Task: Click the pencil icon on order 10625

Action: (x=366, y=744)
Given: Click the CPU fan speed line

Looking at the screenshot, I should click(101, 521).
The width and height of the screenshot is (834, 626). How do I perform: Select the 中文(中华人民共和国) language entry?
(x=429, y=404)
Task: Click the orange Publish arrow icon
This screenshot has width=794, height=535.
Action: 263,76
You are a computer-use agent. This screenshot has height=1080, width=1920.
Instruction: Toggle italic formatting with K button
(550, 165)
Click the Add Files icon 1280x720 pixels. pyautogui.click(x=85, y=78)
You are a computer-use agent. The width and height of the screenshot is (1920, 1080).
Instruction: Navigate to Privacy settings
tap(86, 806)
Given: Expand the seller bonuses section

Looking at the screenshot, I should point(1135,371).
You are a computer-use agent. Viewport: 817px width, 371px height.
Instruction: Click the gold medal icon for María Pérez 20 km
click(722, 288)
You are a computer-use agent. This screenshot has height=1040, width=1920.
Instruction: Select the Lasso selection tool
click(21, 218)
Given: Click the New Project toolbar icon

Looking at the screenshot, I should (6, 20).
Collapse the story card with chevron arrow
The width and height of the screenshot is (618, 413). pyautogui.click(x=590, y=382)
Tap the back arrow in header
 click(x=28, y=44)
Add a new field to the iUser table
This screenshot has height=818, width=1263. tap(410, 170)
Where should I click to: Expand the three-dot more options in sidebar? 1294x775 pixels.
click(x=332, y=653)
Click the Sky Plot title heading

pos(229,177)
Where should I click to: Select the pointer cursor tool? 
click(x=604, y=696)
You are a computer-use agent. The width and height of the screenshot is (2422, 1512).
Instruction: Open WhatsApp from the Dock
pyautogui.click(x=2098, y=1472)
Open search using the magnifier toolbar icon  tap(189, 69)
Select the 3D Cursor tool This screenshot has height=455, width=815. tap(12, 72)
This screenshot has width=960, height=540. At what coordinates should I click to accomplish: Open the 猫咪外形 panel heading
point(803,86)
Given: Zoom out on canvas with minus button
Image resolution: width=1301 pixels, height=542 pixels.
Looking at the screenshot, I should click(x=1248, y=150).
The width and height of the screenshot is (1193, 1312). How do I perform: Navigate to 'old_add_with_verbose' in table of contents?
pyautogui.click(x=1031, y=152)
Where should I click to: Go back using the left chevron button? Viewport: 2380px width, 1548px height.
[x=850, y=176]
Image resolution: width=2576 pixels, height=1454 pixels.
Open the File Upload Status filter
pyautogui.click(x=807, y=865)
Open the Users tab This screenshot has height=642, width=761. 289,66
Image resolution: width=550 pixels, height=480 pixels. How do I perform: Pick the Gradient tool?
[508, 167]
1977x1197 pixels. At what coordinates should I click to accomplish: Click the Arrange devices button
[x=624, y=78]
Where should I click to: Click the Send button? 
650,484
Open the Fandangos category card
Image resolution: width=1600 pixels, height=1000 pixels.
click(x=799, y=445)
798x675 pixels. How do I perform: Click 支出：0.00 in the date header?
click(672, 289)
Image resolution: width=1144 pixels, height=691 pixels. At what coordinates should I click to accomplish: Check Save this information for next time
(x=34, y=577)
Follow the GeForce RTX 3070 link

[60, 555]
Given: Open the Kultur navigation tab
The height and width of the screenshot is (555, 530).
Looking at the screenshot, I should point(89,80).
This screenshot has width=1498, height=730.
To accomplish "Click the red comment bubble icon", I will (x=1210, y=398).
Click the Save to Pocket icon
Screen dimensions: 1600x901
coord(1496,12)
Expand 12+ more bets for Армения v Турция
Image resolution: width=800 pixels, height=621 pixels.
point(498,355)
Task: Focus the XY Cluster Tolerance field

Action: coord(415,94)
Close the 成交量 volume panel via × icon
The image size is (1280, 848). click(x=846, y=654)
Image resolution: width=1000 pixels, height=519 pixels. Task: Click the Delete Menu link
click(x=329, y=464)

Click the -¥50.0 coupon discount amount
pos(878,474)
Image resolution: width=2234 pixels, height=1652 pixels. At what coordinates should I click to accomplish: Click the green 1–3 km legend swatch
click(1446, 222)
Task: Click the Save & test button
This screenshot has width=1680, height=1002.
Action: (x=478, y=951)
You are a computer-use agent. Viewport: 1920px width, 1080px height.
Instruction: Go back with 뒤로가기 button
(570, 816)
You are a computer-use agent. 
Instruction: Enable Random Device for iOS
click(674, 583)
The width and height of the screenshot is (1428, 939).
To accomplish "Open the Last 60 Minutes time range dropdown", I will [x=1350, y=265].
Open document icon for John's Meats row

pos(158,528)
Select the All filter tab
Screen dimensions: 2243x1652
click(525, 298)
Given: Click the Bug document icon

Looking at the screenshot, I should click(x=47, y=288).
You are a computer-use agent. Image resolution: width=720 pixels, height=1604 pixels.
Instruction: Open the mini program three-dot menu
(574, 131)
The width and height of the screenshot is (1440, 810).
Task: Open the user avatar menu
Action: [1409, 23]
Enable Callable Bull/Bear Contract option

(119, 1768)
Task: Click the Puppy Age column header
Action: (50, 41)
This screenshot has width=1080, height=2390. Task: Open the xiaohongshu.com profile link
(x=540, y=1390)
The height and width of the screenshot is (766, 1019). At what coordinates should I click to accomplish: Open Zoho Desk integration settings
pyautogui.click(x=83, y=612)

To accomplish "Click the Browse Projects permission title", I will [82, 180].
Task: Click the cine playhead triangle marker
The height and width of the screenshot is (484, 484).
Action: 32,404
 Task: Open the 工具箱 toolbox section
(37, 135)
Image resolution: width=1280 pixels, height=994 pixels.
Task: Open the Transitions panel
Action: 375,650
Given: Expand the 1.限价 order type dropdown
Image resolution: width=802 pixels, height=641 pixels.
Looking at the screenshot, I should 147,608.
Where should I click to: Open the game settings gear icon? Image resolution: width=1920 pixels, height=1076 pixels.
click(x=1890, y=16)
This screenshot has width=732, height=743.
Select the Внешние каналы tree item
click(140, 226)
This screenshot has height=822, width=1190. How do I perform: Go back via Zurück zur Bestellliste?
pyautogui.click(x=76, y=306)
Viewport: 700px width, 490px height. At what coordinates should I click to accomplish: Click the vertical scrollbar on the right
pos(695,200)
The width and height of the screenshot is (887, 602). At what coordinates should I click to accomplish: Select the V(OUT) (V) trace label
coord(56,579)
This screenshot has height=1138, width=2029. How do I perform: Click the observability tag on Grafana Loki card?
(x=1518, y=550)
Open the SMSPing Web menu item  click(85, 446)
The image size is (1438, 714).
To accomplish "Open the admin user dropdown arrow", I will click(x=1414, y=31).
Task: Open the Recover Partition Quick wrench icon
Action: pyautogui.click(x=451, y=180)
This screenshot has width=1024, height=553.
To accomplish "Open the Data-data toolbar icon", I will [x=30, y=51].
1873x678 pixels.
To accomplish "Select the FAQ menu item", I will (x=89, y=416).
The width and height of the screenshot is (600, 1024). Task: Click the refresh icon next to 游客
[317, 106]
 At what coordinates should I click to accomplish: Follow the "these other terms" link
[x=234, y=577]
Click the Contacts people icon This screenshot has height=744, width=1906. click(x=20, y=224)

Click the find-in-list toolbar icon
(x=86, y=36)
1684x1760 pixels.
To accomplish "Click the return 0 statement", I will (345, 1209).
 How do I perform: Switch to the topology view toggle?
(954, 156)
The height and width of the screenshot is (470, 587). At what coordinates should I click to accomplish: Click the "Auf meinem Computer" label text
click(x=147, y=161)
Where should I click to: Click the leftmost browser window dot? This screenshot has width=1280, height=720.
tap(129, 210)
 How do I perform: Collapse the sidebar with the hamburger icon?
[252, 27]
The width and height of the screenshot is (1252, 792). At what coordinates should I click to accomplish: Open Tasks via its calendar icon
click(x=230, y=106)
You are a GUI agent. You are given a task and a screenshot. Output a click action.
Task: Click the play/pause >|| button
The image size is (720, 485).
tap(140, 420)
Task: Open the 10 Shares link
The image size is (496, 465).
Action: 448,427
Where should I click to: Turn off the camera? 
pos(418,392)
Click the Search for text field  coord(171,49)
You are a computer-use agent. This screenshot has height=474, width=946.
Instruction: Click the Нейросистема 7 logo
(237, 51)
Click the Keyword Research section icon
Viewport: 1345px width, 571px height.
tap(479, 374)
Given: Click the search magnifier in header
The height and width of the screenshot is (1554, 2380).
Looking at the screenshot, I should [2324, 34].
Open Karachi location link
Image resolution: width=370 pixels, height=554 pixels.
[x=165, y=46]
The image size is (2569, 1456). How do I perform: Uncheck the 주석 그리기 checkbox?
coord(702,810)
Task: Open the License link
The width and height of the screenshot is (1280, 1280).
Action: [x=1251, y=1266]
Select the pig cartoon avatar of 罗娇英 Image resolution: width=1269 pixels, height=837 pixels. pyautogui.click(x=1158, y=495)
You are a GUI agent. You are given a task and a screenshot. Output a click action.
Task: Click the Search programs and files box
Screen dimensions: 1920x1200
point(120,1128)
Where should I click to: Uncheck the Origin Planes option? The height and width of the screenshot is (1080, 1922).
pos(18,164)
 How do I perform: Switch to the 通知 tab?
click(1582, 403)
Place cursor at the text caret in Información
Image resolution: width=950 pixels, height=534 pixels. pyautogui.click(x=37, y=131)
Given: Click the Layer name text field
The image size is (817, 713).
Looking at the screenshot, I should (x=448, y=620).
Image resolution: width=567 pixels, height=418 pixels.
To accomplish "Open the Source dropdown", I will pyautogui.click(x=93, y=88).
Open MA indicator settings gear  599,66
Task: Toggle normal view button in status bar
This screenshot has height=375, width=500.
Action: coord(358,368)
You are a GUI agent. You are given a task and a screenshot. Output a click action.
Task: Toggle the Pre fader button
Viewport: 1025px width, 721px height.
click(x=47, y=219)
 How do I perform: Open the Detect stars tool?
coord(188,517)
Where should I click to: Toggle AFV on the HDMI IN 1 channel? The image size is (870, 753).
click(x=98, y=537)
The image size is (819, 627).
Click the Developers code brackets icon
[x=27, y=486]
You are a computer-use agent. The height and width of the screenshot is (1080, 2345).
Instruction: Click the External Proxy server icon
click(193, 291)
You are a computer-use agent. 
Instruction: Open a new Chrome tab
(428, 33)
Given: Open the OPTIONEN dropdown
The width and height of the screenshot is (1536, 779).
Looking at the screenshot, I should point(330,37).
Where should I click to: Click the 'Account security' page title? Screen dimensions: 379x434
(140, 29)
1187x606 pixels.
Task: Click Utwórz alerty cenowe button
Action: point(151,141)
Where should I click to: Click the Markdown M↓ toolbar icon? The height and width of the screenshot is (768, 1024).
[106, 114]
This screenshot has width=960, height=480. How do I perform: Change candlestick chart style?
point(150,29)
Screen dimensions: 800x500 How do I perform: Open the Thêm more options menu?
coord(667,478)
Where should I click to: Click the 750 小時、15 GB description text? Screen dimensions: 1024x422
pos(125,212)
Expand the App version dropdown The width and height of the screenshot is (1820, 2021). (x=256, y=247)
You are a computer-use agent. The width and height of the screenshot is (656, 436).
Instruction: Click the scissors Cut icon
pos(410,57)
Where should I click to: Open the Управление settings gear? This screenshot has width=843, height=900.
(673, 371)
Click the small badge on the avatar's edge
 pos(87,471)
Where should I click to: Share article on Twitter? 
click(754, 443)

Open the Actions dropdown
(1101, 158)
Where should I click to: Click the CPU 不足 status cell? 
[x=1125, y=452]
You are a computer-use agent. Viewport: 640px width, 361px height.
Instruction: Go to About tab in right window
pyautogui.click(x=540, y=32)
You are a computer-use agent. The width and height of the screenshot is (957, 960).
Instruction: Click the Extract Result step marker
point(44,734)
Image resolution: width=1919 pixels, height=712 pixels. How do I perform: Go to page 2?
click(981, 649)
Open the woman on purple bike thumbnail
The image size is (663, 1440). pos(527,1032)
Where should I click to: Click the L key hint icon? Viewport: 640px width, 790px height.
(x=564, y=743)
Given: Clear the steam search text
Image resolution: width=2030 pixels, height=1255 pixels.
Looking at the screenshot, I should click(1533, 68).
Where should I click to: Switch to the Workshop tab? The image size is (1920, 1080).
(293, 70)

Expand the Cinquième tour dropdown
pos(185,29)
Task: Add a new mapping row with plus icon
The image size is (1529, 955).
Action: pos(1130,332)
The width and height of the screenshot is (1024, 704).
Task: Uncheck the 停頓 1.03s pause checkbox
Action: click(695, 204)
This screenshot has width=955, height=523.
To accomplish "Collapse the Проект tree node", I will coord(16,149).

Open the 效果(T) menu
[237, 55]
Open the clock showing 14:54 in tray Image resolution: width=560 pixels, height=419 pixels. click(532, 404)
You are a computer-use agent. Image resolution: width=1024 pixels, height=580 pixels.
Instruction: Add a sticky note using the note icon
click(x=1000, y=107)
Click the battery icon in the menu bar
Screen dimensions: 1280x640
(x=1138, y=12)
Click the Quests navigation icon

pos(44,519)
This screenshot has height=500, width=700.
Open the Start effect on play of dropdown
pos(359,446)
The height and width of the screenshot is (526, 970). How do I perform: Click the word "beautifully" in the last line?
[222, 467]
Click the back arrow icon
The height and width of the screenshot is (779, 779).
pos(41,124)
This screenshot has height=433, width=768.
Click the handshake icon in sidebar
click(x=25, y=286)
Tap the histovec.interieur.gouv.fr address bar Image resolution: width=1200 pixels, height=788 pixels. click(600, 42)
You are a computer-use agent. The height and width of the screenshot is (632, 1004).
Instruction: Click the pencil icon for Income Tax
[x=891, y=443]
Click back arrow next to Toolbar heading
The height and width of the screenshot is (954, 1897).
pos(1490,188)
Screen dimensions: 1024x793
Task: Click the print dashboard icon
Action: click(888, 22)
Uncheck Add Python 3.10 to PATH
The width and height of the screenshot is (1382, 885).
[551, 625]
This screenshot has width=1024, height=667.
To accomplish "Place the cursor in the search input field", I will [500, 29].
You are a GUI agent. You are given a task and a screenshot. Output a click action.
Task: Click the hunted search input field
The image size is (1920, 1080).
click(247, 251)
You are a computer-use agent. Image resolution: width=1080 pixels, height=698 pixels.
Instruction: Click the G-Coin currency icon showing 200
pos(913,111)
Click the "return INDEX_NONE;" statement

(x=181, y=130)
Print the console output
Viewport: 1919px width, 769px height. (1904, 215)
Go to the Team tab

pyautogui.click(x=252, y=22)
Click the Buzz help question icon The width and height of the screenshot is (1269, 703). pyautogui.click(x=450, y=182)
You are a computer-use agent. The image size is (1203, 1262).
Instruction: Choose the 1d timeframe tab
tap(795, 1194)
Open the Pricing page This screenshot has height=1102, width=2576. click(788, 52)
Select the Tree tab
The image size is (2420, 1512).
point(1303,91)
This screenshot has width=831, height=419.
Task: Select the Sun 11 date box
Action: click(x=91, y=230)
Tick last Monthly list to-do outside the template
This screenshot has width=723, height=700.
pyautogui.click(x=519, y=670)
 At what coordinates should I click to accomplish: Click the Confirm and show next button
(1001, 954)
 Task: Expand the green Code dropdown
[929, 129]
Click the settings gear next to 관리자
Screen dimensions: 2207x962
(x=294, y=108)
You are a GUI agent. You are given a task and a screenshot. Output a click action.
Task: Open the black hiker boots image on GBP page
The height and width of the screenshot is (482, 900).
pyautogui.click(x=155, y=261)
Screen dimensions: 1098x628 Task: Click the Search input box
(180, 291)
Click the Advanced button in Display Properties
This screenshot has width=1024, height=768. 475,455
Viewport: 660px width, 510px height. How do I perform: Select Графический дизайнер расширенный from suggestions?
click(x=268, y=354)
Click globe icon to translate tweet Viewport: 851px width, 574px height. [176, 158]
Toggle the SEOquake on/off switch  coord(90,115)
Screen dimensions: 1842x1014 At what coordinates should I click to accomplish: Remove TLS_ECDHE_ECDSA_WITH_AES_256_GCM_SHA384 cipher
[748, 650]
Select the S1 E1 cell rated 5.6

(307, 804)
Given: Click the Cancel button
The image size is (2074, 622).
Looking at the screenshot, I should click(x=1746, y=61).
◆ ◆ ◆
#### [OBJETIVO]
Liste, copiadas por inteiro, todas as linhas dos itens acima que contêm a palavra "using". Leve em conta a diferença entre maiúsculas e minúsculas.

#### [RESPOSTA CORRETA]
Open search using the magnifier toolbar icon  tap(189, 69)
Where should I click to: Go back using the left chevron button? Viewport: 2380px width, 1548px height.
Instruction: Add a sticky note using the note icon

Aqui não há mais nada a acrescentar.